Se trata de una polarización que trasciende a los partidos porque incluye a los organismos autónomos, a la sociedad civil organizada, a los intelectuales y a la prensa. 

En esa confrontación, el presdiente Andrés Manuel López Obrador ha sido consistente e inflexible, rompiendo el balance de contrapesos al poder gubernamental que se venía construyendo en los últimos 30 años.

Es un hecho que la Cuarta Transformación ha sido exitosa en marginar y estigmatizar en bloque a esos contrapesos que, también en bloque, acotaban al Ejecutivo federal en turno y habían ido reduciendo los tentáculos del presidencialismo.

Pero, gracias a 30 millones de votos y a su liderazgo, el Presidente está dinamitando ese bloque que tenía en el Congreso a su principal pista de aterrizaje tanto en la aprobación de leyes como en el nombramiento de los integrantes de organismos autónomos y de las instancias del Poder Judicial.

Es cosa de recordar cómo se dio el engranaje de los componentes del bloque en la fundación, rediseño y puesta en marcha del Instituto Federal Electoral (IFE) y después Instituto Nacional Electoral (INE); de la Comisión Nacional de los Derechos Humanos (CNDH); del Instituto Nacional de Acceso a la Información y Datos Personales (Inai); del desaparecido Instituto Nacional de Evaluación Educativa (INEE); la Comisión Reguladora de Energía (CRE); y el estancado Sistema Nacional Anticorrupción, entre otros.  

En todos esos casos, la oposición partidista, representada en diputados y senadores, y el gobierno en turno protagonizaron procesos de negociación, acotados, presionados y hasta catalizados por organizaciones de la sociedad civil que encontraron en los medios de comunicación una plataforma de resonancia.

De ese engranaje surgieron la Ley 3 de 3; el freno a la Ley de Seguridad Interior y a la postulación de Raúl Cervantes para la Corte como “ministro carnal”. Ejemplos recientes de cómo el citado bloque modificó la ruta trazada en Los Pinos.
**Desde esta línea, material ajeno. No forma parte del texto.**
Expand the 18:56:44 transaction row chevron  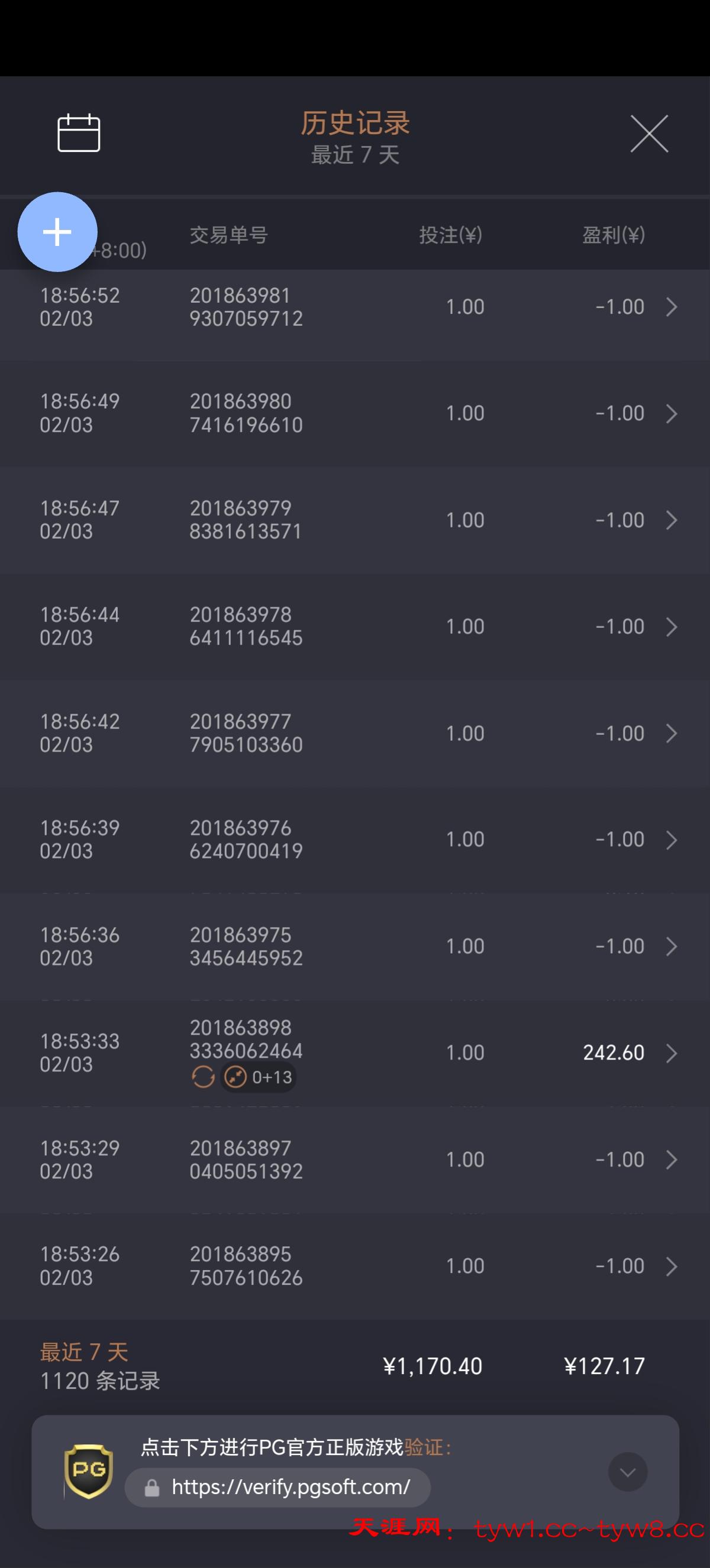[671, 627]
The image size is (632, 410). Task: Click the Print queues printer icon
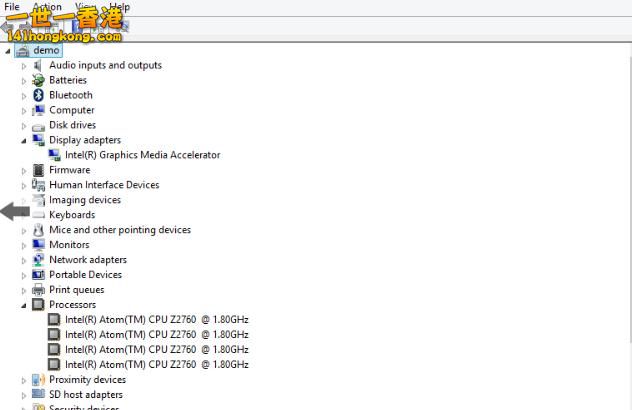tap(39, 290)
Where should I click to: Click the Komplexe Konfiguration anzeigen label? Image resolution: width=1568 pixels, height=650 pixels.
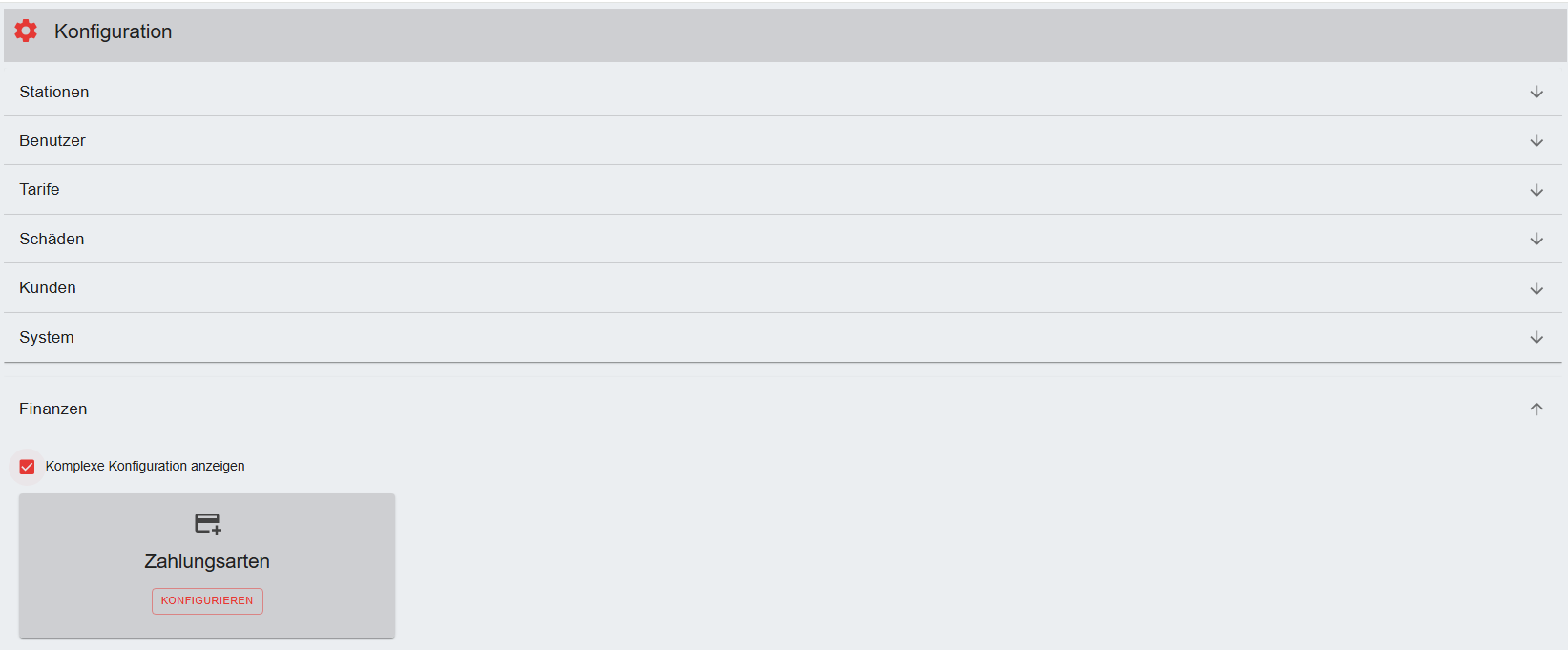[x=145, y=467]
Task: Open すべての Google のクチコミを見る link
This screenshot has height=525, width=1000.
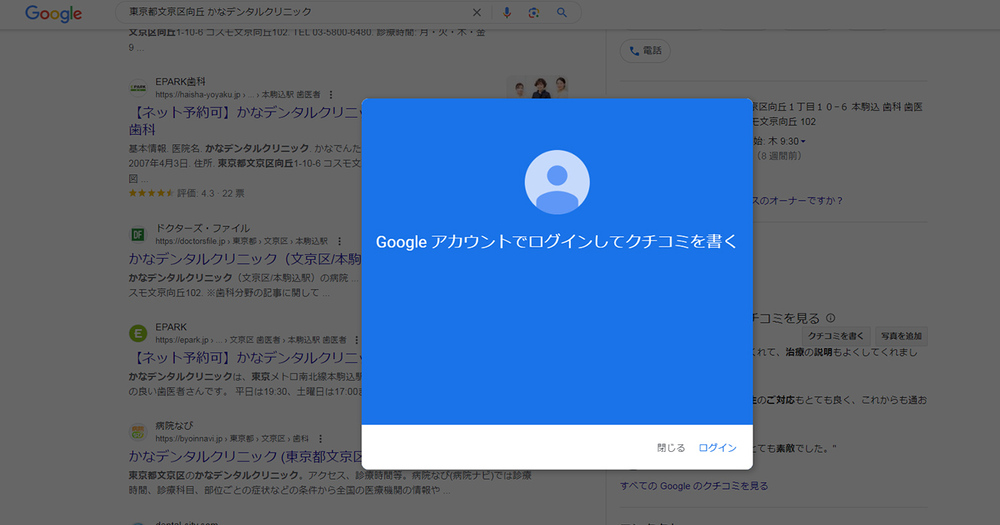Action: pyautogui.click(x=694, y=486)
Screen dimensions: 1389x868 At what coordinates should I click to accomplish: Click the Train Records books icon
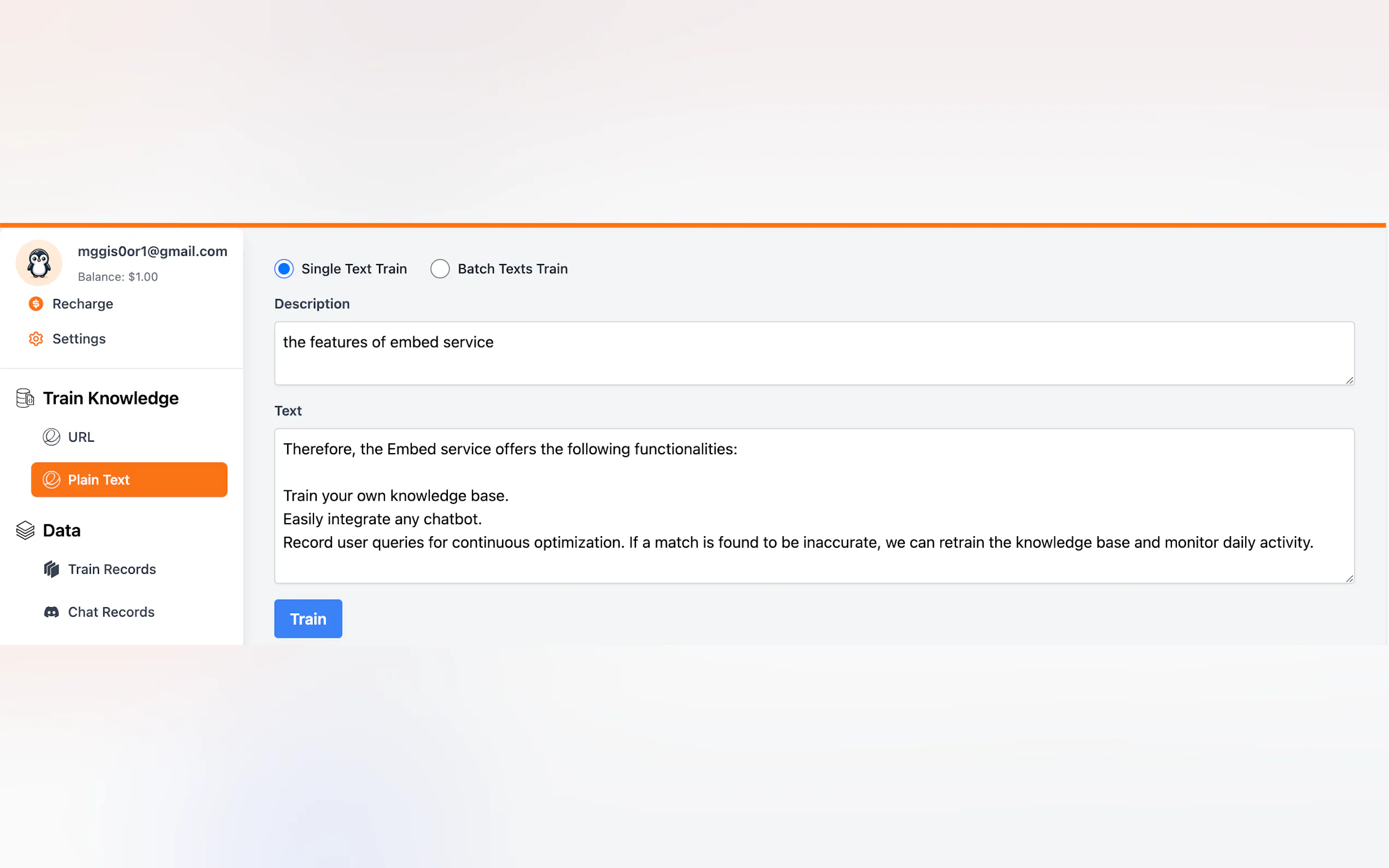tap(51, 569)
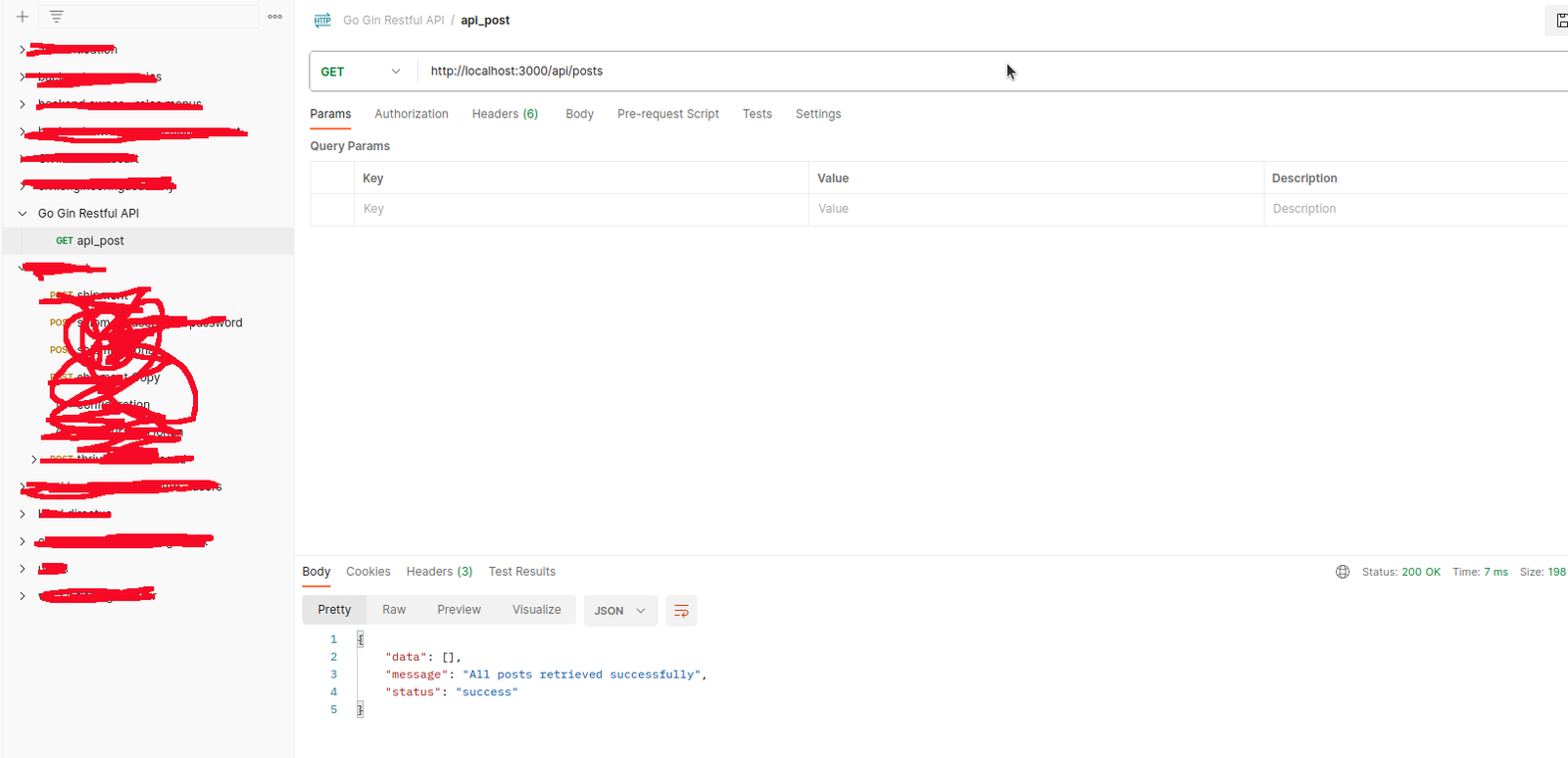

Pero con el triunfo de la coalición Morena-PT-PES, Andrés Manuel López Obrador consiguió una mayoría legislativa de la que está haciendo un fructífero uso para romper ese bloque de contrapesos, con la designación de incondicionales en los organismos autónomos que antes fueron espacios de cuotas partidistas.

Es cierto que ese criticado modelo cayó en excesos, pero también lo es que ese reparto de cuotas correspondía a una representación política real, la de una sociedad plural como la nuestra.

Por el contrario, ahora atestiguamos el afán cotidiano por acorralar a los componentes de ese bloque, sea la satanizada prensa fifí: los desdeñados expertos que, según el presidente Andrés Manuel López Obrador, sólo eran independientes del pueblo; o activistas del movimiento de víctimas que, como Javier Sicilia, le producen flojera.

El problema de ese modelo de confrontación es que el acorralamiento a los llamados adversarios también desgasta a los operadores de la Cuarta Transformación, sea la secretaria de Gobernación, Olga Sánchez Cordero, los jefes de las bancadas de Morena, el diputado Mario Delgado y el senador Ricardo Monreal, o la dirigente del partido, Yeidckol Polevnsky.

Porque no es anecdótico ni gratuito el golpeteo entre los morenistas, desgastados como artífices de la polarización que se dicta desde el interior de Palacio Nacional.  

Es un secreto a voces el cansancio de funcionarios y de legisladores –a los que incluso les ha tocado el rol de porros– en esta dinámica que alcanzó su mayor éxito con la designación de Rosario Piedra  al frente de la Comisión Nacional de los Derechos Humanos.

Un éxito amargo que contaminó el clima del Senado, donde la próxima elección entre Margarita Ríos Farjat y Ana Laura Magaloni para la vacante de la Corte podría atorarse en esa polarización que inhibe acuerdos y mina la confianza para construirlos.

Porque al cumplirse el primer año de gobierno, la confrontación terminó por imponerse entre los senadores morenistas afines a Ricardo Monreal y los aglutinados en torno a Martí Batres, políticos profesionales atrapados en los incentivos del pleito que, hay que decirlo, no son los incentivos de la política ni los de la gobernabilidad.